◆ Exercise inputs
§

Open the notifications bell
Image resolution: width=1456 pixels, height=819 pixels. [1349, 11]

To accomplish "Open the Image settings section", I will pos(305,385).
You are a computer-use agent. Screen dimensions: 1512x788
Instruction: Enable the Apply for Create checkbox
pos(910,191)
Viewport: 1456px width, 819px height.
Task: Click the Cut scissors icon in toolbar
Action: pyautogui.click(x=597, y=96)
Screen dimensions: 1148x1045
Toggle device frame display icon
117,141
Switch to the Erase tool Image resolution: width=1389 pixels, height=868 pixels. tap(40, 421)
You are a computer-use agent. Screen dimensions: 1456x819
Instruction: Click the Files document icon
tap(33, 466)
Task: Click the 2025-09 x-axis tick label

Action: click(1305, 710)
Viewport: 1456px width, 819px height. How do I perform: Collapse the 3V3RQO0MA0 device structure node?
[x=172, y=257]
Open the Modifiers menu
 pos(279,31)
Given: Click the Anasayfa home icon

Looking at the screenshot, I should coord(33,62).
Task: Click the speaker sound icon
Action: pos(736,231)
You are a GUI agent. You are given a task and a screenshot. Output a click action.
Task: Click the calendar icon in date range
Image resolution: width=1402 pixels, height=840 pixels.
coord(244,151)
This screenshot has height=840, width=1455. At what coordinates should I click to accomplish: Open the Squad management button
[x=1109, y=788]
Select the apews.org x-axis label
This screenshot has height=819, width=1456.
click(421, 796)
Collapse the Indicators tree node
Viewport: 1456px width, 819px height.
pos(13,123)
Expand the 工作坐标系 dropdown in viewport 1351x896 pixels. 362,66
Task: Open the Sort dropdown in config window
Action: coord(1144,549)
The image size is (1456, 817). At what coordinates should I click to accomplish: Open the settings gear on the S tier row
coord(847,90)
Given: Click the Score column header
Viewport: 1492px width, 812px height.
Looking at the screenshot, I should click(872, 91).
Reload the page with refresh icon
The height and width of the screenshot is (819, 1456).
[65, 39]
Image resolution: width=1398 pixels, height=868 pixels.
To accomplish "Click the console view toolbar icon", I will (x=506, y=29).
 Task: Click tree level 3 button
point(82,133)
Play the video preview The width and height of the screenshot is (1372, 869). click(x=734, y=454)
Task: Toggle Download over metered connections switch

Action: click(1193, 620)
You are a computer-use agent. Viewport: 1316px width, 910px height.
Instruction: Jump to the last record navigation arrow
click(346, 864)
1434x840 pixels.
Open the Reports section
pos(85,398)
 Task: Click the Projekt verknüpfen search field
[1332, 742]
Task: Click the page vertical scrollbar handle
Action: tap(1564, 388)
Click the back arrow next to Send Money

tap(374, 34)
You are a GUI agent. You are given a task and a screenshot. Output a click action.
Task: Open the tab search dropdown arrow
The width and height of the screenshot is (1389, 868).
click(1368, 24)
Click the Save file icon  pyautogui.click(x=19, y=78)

§

◆ Exercise requirements
Return every line of the material word for word.

◆ Answer to the exercise
Open the notifications bell
Image resolution: width=1456 pixels, height=819 pixels. [1349, 11]

To accomplish "Open the Image settings section", I will pos(305,385).
You are a computer-use agent. Screen dimensions: 1512x788
Instruction: Enable the Apply for Create checkbox
pos(910,191)
Viewport: 1456px width, 819px height.
Task: Click the Cut scissors icon in toolbar
Action: pyautogui.click(x=597, y=96)
Screen dimensions: 1148x1045
Toggle device frame display icon
117,141
Switch to the Erase tool Image resolution: width=1389 pixels, height=868 pixels. tap(40, 421)
You are a computer-use agent. Screen dimensions: 1456x819
Instruction: Click the Files document icon
tap(33, 466)
Task: Click the 2025-09 x-axis tick label

Action: click(1305, 710)
Viewport: 1456px width, 819px height. How do I perform: Collapse the 3V3RQO0MA0 device structure node?
[x=172, y=257]
Open the Modifiers menu
 pos(279,31)
Given: Click the Anasayfa home icon

Looking at the screenshot, I should coord(33,62).
Task: Click the speaker sound icon
Action: pos(736,231)
You are a GUI agent. You are given a task and a screenshot. Output a click action.
Task: Click the calendar icon in date range
Image resolution: width=1402 pixels, height=840 pixels.
coord(244,151)
This screenshot has height=840, width=1455. At what coordinates should I click to accomplish: Open the Squad management button
[x=1109, y=788]
Select the apews.org x-axis label
This screenshot has height=819, width=1456.
click(421, 796)
Collapse the Indicators tree node
Viewport: 1456px width, 819px height.
pos(13,123)
Expand the 工作坐标系 dropdown in viewport 1351x896 pixels. 362,66
Task: Open the Sort dropdown in config window
Action: coord(1144,549)
The image size is (1456, 817). At what coordinates should I click to accomplish: Open the settings gear on the S tier row
coord(847,90)
Given: Click the Score column header
Viewport: 1492px width, 812px height.
Looking at the screenshot, I should click(872, 91).
Reload the page with refresh icon
The height and width of the screenshot is (819, 1456).
[65, 39]
Image resolution: width=1398 pixels, height=868 pixels.
To accomplish "Click the console view toolbar icon", I will (x=506, y=29).
 Task: Click tree level 3 button
point(82,133)
Play the video preview The width and height of the screenshot is (1372, 869). click(x=734, y=454)
Task: Toggle Download over metered connections switch

Action: click(1193, 620)
You are a computer-use agent. Viewport: 1316px width, 910px height.
Instruction: Jump to the last record navigation arrow
click(346, 864)
1434x840 pixels.
Open the Reports section
pos(85,398)
 Task: Click the Projekt verknüpfen search field
[1332, 742]
Task: Click the page vertical scrollbar handle
Action: tap(1564, 388)
Click the back arrow next to Send Money

tap(374, 34)
You are a GUI agent. You are given a task and a screenshot. Output a click action.
Task: Open the tab search dropdown arrow
The width and height of the screenshot is (1389, 868).
click(1368, 24)
Click the Save file icon  pyautogui.click(x=19, y=78)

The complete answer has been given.